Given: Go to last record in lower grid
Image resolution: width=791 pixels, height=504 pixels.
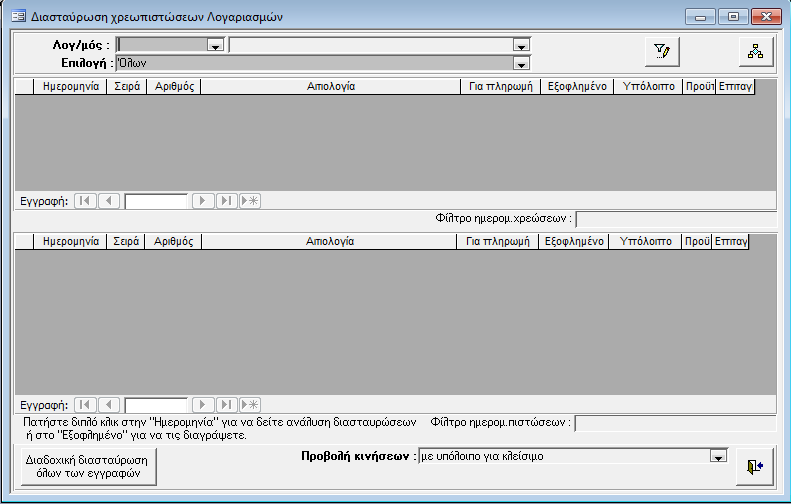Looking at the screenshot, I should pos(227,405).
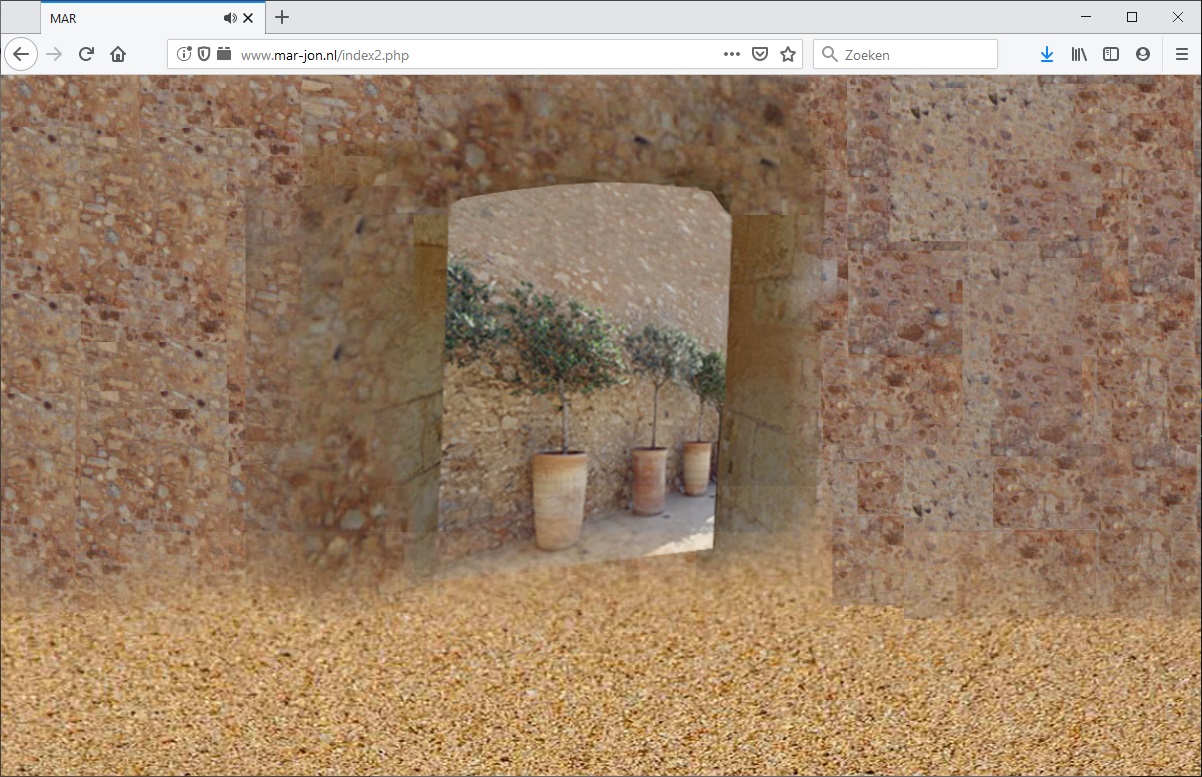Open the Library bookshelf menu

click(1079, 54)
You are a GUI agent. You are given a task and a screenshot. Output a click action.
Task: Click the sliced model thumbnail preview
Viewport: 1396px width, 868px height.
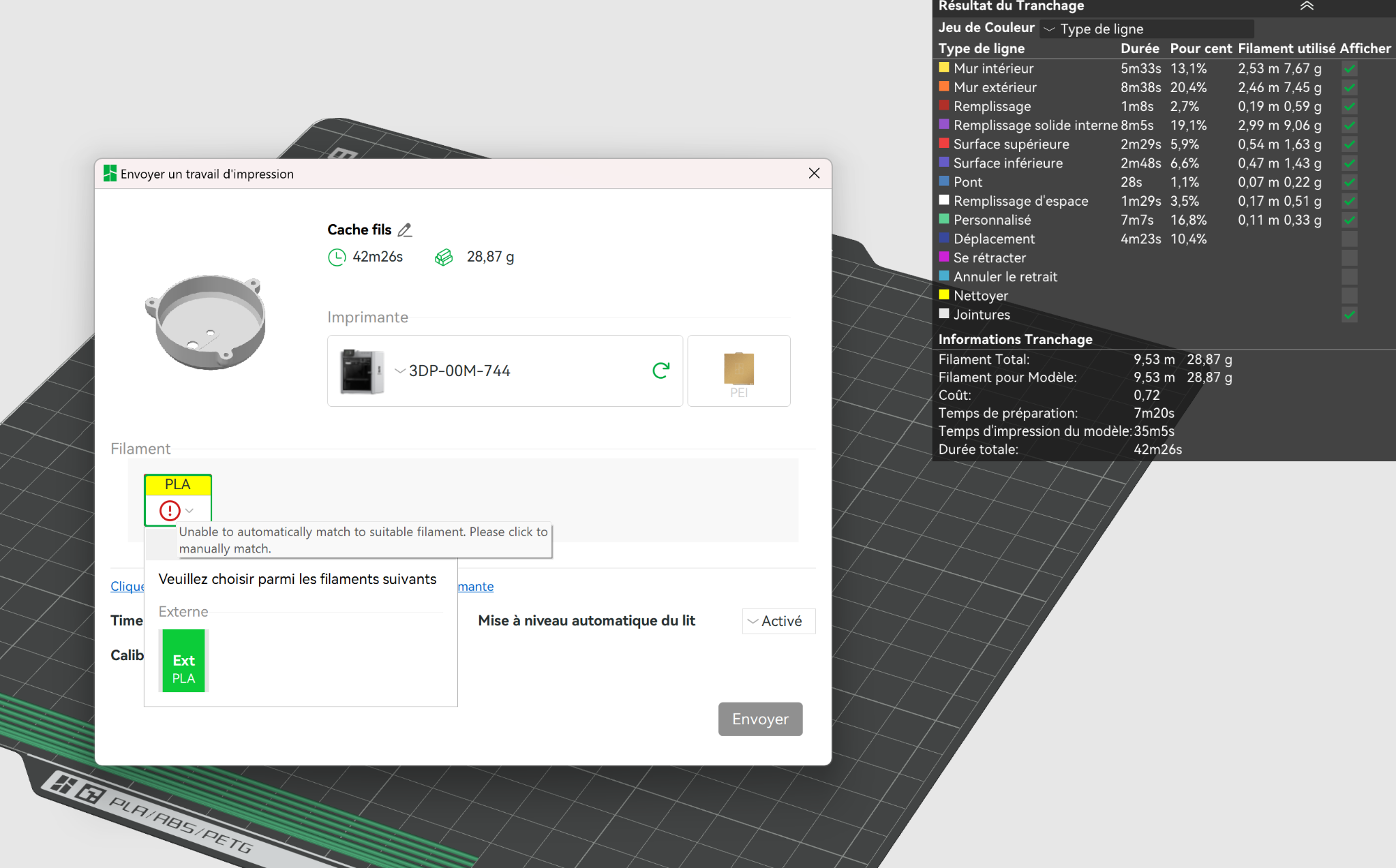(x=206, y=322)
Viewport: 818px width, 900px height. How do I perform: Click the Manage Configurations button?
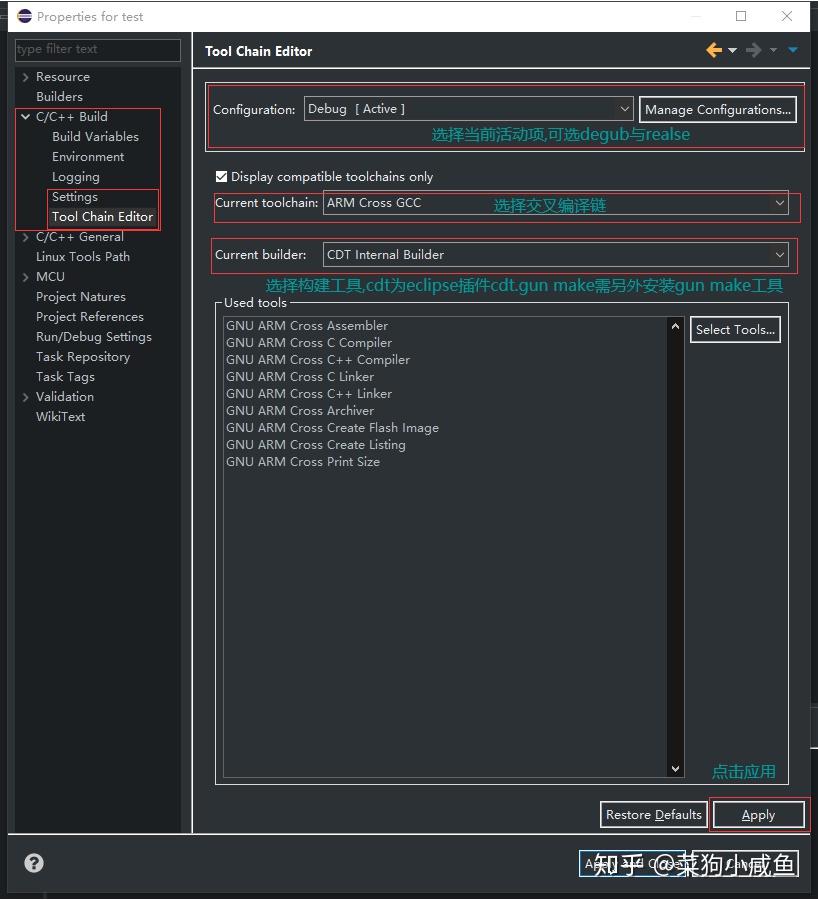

* * * *

| What you will do |
Nothing but the pictures should be left out when the listing above is transcribed.

| Result |
Given: Go to last record in lower grid
Image resolution: width=791 pixels, height=504 pixels.
Looking at the screenshot, I should pos(227,405).
Open the Library bookshelf menu

click(1079, 54)
You are a GUI agent. You are given a task and a screenshot. Output a click action.
Task: Click the sliced model thumbnail preview
Viewport: 1396px width, 868px height.
(x=206, y=322)
Viewport: 818px width, 900px height. How do I perform: Click the Manage Configurations button?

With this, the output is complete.